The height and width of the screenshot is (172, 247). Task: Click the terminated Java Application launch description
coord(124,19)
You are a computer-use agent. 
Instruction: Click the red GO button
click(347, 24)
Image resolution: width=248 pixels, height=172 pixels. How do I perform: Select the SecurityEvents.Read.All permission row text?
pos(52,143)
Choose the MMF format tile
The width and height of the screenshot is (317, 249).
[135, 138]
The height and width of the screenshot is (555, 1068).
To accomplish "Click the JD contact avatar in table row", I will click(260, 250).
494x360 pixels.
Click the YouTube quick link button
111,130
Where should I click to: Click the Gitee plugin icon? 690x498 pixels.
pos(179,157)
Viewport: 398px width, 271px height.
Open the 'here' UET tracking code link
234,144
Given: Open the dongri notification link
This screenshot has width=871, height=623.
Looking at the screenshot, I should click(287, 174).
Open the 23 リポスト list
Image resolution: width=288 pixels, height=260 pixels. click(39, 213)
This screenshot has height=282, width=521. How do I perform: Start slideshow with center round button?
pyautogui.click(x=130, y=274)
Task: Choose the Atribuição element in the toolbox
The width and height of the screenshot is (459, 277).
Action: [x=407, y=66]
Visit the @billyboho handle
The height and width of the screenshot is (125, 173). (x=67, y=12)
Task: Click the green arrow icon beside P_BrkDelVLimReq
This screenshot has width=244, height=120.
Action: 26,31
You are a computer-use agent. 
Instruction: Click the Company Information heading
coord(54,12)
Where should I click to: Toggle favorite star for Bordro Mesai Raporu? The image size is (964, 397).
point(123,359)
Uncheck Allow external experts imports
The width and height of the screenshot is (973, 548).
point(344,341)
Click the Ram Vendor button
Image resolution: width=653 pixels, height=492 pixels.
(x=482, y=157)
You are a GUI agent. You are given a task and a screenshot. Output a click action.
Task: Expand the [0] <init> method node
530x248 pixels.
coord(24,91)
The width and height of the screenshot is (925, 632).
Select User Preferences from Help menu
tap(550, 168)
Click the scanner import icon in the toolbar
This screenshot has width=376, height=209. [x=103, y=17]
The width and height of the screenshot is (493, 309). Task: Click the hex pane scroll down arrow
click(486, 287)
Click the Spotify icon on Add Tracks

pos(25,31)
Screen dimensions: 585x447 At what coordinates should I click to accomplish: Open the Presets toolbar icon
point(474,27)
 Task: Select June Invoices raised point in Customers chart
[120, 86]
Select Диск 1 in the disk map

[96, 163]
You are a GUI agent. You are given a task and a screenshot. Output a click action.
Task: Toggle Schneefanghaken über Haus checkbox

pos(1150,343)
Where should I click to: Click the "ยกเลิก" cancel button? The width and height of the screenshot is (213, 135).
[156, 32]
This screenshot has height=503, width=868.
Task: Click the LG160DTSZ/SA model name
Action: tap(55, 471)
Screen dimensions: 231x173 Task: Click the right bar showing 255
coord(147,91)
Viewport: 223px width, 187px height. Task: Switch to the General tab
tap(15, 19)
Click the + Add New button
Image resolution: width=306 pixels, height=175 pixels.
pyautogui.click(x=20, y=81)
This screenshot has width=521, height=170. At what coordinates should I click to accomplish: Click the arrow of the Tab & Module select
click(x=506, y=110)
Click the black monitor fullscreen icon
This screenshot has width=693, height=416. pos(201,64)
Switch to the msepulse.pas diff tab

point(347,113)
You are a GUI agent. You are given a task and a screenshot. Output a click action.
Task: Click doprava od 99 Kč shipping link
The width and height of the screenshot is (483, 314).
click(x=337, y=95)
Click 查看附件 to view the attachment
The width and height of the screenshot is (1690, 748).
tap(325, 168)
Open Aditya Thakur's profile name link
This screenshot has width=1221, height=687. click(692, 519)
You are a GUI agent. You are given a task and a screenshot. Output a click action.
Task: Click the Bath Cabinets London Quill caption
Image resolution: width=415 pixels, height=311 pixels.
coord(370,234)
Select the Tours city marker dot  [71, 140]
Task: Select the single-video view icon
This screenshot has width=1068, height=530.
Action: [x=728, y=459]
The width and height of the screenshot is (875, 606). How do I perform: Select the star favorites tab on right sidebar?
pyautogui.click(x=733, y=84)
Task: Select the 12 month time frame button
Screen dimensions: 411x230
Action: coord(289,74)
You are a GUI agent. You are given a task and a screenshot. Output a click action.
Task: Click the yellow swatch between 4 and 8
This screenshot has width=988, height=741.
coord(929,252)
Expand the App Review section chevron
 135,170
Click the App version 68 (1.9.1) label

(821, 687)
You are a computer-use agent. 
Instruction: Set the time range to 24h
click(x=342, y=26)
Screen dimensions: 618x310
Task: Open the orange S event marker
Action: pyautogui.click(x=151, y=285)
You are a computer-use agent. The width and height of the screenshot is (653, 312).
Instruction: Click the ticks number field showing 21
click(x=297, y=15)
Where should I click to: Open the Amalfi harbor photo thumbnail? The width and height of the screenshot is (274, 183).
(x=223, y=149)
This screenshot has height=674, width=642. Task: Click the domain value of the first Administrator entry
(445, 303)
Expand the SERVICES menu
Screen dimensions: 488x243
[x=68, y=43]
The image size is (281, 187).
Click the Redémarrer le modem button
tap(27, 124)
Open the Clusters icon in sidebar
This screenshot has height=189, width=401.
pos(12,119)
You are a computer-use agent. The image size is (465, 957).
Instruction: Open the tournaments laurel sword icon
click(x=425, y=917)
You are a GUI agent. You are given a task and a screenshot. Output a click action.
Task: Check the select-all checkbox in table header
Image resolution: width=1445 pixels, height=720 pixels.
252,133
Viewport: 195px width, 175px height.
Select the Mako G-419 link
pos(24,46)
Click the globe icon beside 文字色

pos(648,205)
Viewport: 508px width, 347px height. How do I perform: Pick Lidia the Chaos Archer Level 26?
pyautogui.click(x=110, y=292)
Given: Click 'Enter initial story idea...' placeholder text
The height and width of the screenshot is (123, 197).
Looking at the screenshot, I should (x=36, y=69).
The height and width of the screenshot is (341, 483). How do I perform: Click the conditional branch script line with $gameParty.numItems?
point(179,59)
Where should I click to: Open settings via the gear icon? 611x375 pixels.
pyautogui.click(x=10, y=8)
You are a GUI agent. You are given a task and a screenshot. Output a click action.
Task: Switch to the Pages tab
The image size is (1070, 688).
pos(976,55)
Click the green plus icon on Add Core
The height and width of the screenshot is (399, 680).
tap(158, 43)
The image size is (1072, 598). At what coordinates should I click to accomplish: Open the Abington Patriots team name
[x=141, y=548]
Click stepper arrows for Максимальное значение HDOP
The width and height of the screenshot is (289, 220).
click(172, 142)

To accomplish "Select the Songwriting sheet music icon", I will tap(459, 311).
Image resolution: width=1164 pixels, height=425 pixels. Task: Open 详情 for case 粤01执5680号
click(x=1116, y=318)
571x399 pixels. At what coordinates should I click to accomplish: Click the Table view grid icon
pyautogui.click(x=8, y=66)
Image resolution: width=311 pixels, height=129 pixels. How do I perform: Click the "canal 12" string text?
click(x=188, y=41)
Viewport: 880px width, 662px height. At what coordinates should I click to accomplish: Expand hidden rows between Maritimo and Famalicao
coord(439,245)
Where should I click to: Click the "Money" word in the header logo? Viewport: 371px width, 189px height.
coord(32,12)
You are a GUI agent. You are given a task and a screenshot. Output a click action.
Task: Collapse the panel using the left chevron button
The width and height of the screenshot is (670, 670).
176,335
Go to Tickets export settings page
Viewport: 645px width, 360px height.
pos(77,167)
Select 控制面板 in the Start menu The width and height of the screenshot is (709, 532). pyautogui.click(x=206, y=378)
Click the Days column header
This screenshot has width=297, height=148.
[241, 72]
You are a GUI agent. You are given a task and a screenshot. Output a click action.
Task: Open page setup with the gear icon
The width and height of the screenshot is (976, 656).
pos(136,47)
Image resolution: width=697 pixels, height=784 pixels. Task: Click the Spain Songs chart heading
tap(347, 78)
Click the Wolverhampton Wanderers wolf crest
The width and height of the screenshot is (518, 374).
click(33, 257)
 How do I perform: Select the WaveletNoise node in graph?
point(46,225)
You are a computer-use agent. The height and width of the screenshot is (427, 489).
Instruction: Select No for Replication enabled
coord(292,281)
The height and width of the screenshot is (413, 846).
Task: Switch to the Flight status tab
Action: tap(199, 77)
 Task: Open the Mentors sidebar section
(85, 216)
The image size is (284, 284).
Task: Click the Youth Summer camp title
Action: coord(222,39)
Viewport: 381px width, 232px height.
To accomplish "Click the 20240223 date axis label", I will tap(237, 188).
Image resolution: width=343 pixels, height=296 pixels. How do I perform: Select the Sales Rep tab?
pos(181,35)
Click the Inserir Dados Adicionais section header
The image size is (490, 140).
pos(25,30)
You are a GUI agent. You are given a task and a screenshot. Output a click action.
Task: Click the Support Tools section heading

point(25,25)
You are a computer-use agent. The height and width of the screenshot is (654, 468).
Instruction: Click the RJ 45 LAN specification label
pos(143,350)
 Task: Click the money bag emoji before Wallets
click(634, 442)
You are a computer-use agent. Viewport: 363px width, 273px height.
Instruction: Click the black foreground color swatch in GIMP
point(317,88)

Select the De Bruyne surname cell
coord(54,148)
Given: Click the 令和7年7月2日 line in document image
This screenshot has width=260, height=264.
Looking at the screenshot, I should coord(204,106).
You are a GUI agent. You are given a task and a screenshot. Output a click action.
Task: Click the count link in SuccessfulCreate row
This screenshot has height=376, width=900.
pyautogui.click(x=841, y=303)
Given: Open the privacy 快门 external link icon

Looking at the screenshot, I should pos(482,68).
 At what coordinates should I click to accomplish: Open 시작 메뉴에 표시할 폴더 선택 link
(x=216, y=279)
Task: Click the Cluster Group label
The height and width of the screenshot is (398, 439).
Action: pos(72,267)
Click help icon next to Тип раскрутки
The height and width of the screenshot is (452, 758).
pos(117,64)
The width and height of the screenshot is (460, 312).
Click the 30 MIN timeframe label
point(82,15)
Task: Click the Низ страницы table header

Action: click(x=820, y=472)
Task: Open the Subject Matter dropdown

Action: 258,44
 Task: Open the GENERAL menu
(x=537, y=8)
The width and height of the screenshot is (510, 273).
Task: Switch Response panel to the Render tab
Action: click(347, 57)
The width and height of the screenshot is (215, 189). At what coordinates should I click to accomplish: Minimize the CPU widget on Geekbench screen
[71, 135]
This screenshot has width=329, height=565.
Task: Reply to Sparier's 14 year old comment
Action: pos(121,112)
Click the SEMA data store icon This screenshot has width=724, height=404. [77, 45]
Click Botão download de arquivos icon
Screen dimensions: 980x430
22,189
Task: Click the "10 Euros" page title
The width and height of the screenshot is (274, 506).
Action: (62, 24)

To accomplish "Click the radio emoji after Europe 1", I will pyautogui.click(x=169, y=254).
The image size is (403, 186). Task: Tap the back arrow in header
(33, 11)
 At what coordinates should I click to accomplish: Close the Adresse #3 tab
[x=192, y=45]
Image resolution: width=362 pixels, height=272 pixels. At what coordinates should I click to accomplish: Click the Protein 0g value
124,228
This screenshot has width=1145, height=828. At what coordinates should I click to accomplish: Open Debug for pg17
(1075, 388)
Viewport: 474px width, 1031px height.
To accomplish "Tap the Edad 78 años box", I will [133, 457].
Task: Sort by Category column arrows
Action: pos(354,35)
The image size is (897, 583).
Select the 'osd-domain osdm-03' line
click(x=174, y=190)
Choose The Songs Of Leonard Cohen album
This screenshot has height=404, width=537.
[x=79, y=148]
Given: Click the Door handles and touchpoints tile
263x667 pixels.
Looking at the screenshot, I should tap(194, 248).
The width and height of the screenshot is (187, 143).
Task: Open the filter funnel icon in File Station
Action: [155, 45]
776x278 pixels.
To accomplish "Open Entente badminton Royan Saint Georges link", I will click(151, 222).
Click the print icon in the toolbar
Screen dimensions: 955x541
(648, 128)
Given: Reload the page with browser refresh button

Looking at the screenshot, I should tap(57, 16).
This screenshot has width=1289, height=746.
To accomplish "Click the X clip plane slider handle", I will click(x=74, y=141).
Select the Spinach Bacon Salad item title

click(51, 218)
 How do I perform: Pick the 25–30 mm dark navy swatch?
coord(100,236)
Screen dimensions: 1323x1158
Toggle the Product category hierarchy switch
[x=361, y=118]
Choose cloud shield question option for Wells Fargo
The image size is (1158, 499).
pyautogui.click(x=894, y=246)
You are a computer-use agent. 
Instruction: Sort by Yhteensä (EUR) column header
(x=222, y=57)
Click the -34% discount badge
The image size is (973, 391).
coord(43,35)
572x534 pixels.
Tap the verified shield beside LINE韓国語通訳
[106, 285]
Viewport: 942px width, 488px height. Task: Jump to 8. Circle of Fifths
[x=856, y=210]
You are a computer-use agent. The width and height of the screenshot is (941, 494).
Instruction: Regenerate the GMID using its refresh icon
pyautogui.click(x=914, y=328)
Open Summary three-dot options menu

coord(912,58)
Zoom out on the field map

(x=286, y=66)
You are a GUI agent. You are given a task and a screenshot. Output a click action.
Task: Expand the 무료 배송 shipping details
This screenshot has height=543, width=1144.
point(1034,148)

§ **PROBLEM DESCRIPTION**
Of the entries above, transcribe exactly those lines that fall between the line containing "The image size is (281, 187)." and the line containing "You are a computer-use agent. The image", together with those two lines.

§ **SOLUTION TO THIS PROBLEM**
The image size is (281, 187).
Click the Redémarrer le modem button
tap(27, 124)
Open the Clusters icon in sidebar
This screenshot has height=189, width=401.
pos(12,119)
You are a computer-use agent. The image size is (465, 957).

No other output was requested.